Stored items
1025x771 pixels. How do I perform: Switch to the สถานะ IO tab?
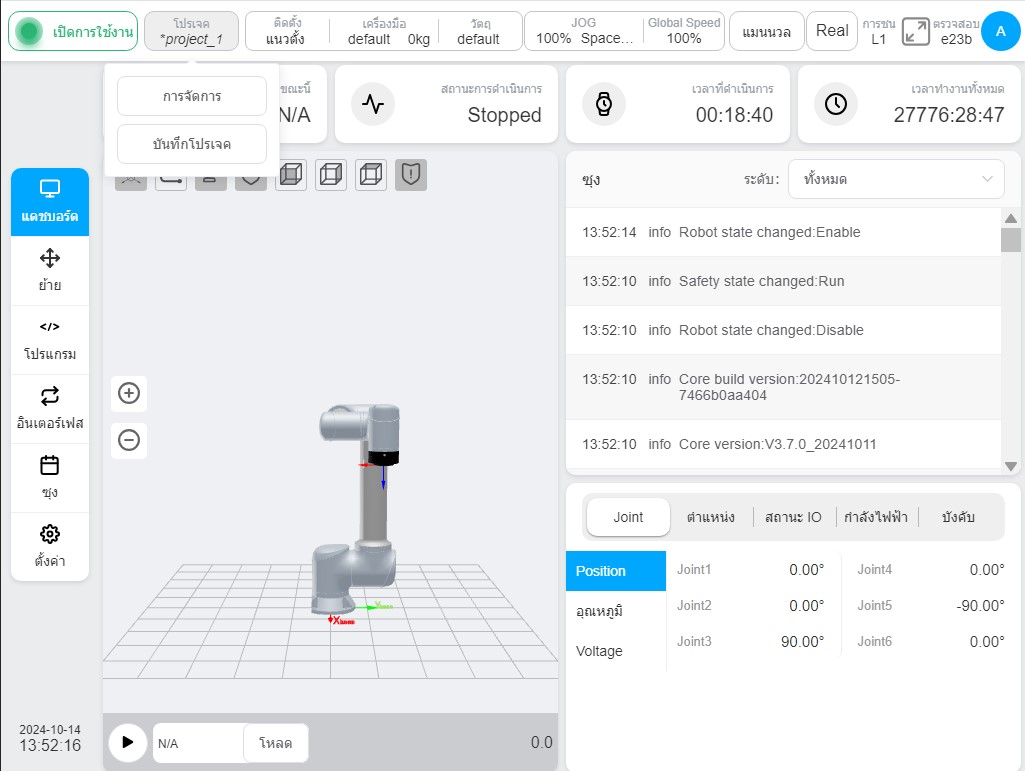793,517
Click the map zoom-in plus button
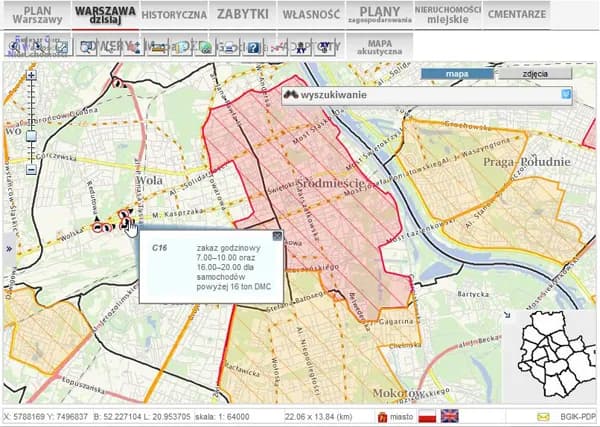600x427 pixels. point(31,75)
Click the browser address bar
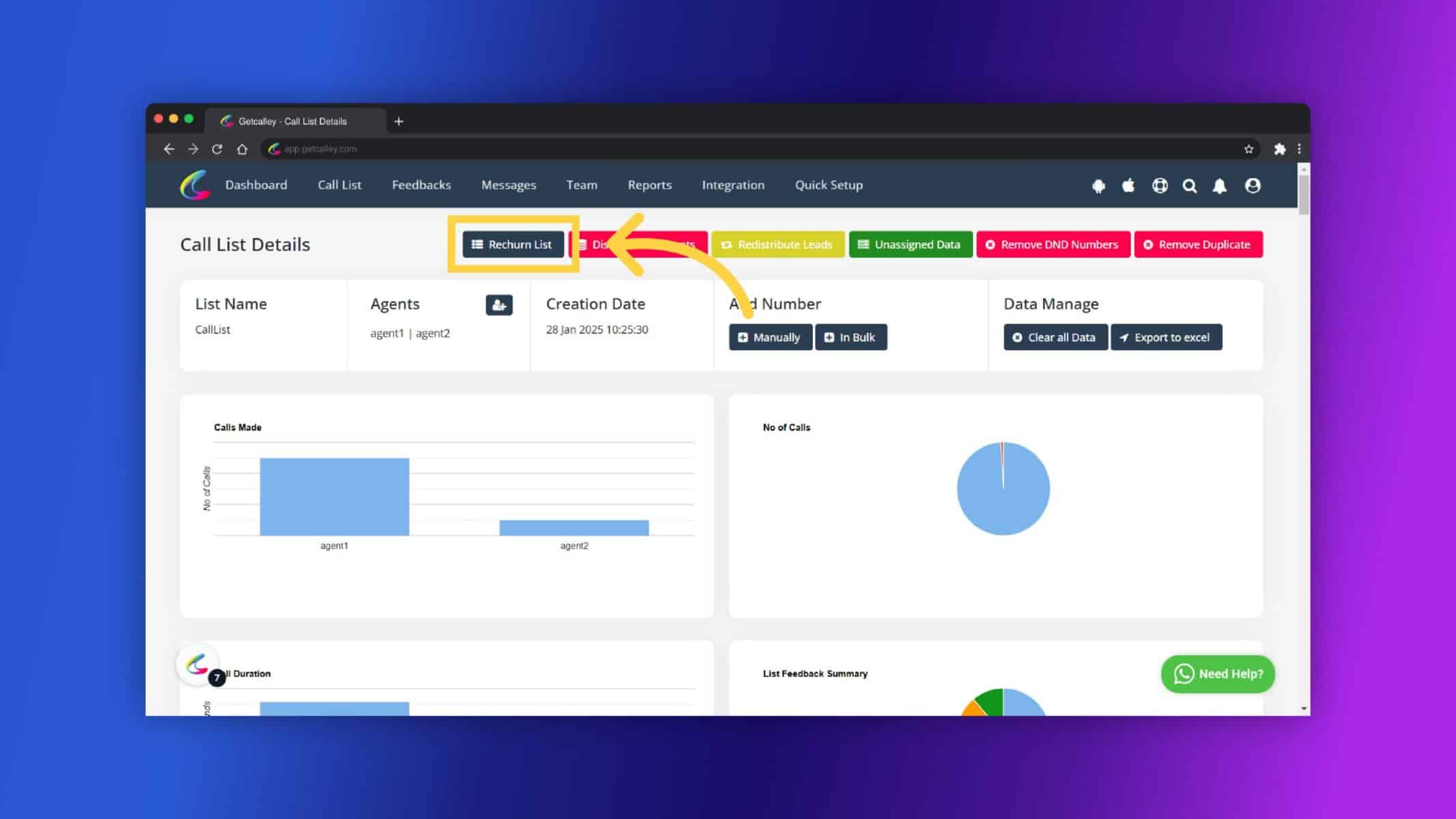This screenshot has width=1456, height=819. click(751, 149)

What you will do
Only the lines from the one holding "Click the map zoom-in plus button" through the end of the data are to be printed, exactly as they stand and with no pictures.

Your solution
Click the map zoom-in plus button
600x427 pixels. point(31,75)
Click the browser address bar
This screenshot has width=1456, height=819. click(751, 149)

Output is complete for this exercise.